Pour fêter dignement ce millésime exceptionnel, la Maison Chopard présente quatre nouveaux calibres et une collection joaillière en guise de bestiaire faite de 150 pièces uniques éblouissantes.

Fondée par Louis Ulysse Chopard à Sonvilier en 1860, la Maison portant son nom, déménagée à Genève en 1937, ne comptait plus que 5 collaborateurs lorsque Karl Scheufele en fait l’acquisition en 1963. Quelque cinquante ans plus tard, en 2010 année du 150e anniversaire, cette entreprise familiale codirigée par ses enfants, Karl-Friedrich pour la division horlogère et Caroline pour la joaillerie, emploie 1750 personnes à Genève et dans ses 13 filiales à travers le monde.

Chopard, c’est également la réunion de 45 métiers différents réunis sous un même toit, œuvrant à la réalisation de garde-temps (60% des ventes) et de bijoux (40%) distribués à travers 1’600 points de vente dont 123 boutiques en propre. Le rythme d’ouverture de boutique à l’enseigne de la marque ne devrait d’ailleurs pas ralentir. Après les trois inaugurations déjà intervenues depuis janvier, six nouvelles sont prévues sur le reste l’année, notamment à Shanghai, Bahreïn, Séoul, Hong Kong et Singapour.
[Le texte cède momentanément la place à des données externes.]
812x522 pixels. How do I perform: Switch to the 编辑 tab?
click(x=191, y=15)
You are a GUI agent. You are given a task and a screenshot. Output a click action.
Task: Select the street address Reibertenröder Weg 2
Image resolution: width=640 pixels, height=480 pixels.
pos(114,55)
C’est en 1996 qu’est née Chopard Manufacture à Fleurier.
Karl-Friedrich Scheufele
Le premier « tracteur » mis en œuvre

En termes de mesure du temps, si les jalons sont certes plus récents, ils n’en témoignent pas moins de cette formidable volonté de la part de Karl-Friedrich Scheufele de hisser la marque au niveau de ses origines et la faire pénétrer de plein pied dans le gotha de la Haute Horlogerie. Un parcours que sa sœur Caroline n’a pas manqué d’encenser lors de la présentation au Salon Baselworld des nouveautés de l’année, toutes conçues pour souligner à la fois cette formidable montée en gamme et la longévité remarquable d’une Maison qui n’a connu aucune interruption d’activité. « C’est en 1996 qu’est née Chopard Manufacture à Fleurier, rappelait le co-président, marquant un clair retour aux origines de la Maison et à ses savoir-faire ancestraux. Cette première décision stratégie a été suivie plus récemment, en 2008, par la création de Fleurier Ebauches, une autre étape importante dans la mesure où cette unité de production en calibres de base doit nous permettre d’augmenter progressivement la part de nos montres mécaniques dotés de mouvements maison via un processus d’intégration industrielle. »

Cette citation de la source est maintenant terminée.